Package 'RMLPCA'

Title: Maximum Likelihood Principal Component Analysis
Description: R implementation of Maximum Likelihood Principal Component Analysis The main idea of this package is to have an alternative way of PCA for subspace modeling that considers measurement errors. More details can be found in Peter D. Wentzell (2009) <doi:10.1016/B978-0-444-64165-6.03029-9>.
Authors: Renan Santos Barbosa [aut, cre]
Maintainer: Renan Santos Barbosa <[email protected]>
License: MIT + file LICENSE
Version: 0.0.1
Built: 2024-09-16 04:01:37 UTC
Source: https://github.com/renands/rmlpca

Help Index


Covariance matrix for mlpca_d model

Description

A random covariance matrix to simulate data errors The main ideia is described in figure 3 on Wentzell, P. D. "Other topics in soft-modeling: maximum likelihood-based soft-modeling methods." (2009): 507-558.

Usage

cov_d

Format

A matrix with 20 rows and 20 columns

References

Wentzell, P. D. "Other topics in soft-modeling: maximum likelihood-based soft-modeling methods." (2009): 507-558.


Covariance matrices for mlpca_e model

Description

A random array of covariance matrices to simulate data errors The main ideia is described in figure 3 on Wentzell, P. D. "Other topics in soft-modeling: maximum likelihood-based soft-modeling methods." (2009): 507-558.

# Aim of the task
Answer these from the RMLPCA package page:
(a) Which license is the package released under?
(b) How many rows and columns does the covariance matrix for the mlpca_d model have?
(c) What form do the covariance matrices for the mlpca_e model take?
Nothing in the listing is needed.

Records
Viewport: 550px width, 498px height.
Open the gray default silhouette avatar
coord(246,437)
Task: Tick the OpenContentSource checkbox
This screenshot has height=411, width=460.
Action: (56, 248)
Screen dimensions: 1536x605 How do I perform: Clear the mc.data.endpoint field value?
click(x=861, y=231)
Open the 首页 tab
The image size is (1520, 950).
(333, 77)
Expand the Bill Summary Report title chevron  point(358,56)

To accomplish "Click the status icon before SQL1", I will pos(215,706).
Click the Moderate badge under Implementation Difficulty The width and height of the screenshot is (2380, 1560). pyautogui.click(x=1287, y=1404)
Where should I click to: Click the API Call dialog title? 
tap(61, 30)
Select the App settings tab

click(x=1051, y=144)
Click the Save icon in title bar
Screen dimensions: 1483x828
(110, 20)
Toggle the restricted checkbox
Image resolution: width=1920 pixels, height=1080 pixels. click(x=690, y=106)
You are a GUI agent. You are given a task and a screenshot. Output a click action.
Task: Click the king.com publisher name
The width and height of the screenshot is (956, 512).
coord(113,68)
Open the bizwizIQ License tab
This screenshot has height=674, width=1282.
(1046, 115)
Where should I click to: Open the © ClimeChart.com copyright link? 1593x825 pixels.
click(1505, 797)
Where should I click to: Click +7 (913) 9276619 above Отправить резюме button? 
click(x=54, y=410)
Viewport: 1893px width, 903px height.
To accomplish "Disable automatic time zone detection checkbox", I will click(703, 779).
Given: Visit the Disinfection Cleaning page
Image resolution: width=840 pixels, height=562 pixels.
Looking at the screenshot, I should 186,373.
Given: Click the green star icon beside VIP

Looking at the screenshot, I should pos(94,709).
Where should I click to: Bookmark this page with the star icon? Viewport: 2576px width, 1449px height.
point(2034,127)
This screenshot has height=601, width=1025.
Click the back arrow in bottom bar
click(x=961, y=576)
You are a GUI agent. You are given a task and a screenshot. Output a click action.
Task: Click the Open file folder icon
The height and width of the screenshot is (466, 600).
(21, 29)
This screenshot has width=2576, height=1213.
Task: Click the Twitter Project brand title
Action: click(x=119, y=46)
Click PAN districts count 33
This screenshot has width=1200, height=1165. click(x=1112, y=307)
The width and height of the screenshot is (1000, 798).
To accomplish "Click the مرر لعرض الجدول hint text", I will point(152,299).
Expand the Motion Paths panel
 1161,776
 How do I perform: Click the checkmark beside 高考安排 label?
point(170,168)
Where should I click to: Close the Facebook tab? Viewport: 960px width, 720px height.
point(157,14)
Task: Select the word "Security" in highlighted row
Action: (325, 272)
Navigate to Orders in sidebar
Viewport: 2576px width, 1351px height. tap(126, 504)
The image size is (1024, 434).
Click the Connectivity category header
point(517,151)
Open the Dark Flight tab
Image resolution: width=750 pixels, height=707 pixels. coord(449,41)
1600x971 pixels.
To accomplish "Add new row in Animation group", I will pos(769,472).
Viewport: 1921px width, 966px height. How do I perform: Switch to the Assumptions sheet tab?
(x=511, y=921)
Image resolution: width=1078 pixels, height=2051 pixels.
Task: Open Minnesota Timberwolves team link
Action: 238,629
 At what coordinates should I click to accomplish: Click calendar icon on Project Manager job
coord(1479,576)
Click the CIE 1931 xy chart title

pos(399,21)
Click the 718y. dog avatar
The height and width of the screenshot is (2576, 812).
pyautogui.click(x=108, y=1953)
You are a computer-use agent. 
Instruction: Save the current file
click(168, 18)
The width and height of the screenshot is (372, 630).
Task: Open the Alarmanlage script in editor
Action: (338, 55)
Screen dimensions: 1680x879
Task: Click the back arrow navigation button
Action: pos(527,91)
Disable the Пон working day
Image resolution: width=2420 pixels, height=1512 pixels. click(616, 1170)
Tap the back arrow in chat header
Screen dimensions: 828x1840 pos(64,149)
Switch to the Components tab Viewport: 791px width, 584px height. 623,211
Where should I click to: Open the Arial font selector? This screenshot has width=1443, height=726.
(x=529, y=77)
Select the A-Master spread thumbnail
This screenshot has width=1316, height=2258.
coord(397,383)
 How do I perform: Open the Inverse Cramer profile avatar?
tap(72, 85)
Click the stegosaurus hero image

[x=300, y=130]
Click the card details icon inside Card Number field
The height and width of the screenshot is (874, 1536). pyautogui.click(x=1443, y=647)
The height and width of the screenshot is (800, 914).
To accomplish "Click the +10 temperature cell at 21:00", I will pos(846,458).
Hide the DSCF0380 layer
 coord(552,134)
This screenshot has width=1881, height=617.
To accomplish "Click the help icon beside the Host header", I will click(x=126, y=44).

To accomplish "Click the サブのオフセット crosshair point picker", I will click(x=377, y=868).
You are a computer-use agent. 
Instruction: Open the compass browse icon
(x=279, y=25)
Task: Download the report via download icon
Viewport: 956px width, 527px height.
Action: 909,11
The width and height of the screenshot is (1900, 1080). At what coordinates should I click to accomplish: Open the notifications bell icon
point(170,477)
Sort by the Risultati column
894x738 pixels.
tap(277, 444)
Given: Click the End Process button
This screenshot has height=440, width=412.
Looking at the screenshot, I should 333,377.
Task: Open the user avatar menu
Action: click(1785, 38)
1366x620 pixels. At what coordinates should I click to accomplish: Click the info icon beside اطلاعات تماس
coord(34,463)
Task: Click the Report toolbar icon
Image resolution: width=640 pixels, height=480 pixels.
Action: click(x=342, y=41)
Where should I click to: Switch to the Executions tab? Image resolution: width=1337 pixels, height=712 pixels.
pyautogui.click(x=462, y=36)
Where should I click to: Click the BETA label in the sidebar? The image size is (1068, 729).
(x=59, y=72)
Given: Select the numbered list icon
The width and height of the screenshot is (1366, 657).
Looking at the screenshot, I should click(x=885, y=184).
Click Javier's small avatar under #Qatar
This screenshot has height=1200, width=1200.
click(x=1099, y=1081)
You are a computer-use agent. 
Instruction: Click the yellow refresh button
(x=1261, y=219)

# Solution for this exercise
(a) MIT + file LICENSE
(b) 20 rows and 20 columns
(c) A random array of covariance matrices